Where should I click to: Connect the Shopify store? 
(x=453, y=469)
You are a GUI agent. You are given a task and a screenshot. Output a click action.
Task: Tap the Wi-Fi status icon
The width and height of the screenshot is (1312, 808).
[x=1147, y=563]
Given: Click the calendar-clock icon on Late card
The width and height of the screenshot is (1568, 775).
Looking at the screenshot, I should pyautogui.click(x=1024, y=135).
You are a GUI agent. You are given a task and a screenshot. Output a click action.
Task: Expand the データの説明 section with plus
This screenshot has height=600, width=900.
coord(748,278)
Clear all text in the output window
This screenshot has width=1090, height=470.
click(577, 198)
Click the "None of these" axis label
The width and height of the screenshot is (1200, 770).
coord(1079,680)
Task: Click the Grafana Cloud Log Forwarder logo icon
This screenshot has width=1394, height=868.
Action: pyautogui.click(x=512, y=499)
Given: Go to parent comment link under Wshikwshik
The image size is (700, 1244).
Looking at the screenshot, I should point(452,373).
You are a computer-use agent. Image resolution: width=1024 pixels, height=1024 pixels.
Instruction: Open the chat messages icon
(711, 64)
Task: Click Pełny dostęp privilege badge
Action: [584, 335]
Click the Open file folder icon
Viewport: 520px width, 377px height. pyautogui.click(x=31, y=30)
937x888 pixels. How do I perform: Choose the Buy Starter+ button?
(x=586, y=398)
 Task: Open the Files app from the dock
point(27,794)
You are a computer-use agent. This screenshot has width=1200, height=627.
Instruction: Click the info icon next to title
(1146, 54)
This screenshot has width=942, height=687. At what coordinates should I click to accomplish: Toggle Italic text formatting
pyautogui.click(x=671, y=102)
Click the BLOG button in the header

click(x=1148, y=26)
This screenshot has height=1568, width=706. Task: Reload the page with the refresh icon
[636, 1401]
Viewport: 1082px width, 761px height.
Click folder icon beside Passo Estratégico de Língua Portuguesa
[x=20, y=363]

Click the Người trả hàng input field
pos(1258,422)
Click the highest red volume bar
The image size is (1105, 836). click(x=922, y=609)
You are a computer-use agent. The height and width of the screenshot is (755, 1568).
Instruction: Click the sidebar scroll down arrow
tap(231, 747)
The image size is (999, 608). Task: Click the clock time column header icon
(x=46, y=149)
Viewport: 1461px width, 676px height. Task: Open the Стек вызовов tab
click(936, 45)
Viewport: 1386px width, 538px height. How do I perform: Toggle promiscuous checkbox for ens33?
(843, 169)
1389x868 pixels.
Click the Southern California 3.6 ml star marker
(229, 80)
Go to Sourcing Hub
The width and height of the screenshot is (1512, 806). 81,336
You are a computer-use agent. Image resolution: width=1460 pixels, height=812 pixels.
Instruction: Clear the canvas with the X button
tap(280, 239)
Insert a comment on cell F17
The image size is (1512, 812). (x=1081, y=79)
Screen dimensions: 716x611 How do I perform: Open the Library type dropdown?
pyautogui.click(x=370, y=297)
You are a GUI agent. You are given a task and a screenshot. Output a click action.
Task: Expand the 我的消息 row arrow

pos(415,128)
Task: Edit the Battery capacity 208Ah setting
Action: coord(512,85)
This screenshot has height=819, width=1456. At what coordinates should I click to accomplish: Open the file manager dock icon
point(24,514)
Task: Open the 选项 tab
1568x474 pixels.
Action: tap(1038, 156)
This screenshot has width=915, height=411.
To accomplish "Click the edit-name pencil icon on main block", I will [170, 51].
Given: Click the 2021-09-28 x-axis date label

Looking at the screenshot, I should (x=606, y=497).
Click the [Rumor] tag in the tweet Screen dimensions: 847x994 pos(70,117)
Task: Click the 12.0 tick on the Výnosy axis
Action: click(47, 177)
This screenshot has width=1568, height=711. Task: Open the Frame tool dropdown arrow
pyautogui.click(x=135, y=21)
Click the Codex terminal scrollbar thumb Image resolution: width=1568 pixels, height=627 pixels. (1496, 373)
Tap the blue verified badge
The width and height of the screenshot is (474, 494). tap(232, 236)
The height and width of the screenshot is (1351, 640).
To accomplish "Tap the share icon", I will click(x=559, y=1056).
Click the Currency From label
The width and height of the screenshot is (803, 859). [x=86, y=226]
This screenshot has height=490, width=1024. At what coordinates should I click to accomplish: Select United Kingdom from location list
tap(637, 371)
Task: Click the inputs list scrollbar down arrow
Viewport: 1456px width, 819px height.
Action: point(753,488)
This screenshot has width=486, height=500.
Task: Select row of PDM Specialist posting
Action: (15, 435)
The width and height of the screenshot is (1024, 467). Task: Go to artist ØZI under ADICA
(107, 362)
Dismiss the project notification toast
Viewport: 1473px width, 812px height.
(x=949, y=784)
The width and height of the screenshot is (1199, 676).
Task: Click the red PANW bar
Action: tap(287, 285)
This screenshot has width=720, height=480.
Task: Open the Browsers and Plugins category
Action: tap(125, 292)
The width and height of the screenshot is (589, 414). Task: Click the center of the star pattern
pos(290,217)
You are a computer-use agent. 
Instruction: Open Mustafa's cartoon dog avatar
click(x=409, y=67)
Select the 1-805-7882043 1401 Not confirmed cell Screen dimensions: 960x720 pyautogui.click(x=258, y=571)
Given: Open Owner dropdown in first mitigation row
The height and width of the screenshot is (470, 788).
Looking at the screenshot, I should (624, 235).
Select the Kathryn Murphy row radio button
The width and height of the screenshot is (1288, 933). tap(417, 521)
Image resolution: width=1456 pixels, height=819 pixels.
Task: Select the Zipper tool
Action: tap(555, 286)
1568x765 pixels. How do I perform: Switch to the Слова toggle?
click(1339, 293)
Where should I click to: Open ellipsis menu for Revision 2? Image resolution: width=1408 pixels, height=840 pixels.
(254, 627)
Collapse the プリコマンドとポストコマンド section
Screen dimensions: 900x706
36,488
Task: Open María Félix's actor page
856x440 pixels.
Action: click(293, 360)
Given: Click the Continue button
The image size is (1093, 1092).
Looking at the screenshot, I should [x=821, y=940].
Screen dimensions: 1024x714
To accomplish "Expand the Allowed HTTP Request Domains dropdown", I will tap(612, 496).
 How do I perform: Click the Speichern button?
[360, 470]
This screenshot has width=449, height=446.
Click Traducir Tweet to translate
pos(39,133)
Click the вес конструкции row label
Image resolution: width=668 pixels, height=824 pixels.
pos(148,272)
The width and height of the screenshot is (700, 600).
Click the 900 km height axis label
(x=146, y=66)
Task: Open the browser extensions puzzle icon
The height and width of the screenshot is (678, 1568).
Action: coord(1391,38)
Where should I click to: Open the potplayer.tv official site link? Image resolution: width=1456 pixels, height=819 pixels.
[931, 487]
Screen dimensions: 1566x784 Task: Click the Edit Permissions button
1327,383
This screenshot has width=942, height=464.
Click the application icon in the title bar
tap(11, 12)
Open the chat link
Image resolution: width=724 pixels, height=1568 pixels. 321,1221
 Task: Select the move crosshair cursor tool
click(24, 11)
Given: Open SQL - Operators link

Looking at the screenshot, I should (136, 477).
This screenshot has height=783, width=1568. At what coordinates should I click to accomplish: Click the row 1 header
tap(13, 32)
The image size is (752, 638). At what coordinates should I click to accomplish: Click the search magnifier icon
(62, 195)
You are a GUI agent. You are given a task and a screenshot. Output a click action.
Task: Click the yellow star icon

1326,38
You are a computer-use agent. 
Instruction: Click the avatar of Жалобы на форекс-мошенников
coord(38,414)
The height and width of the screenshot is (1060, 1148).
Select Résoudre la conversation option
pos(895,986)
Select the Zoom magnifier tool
———
EXERCISE DESCRIPTION:
Please reproduce word for word everything from the start of the records above down to the line containing "should pyautogui.click(x=1024, y=135).", with both ends included.

SOLVED PROBLEM:
Where should I click to: Connect the Shopify store? 
(x=453, y=469)
You are a GUI agent. You are given a task and a screenshot. Output a click action.
Task: Tap the Wi-Fi status icon
The width and height of the screenshot is (1312, 808).
[x=1147, y=563]
Given: Click the calendar-clock icon on Late card
The width and height of the screenshot is (1568, 775).
Looking at the screenshot, I should pyautogui.click(x=1024, y=135).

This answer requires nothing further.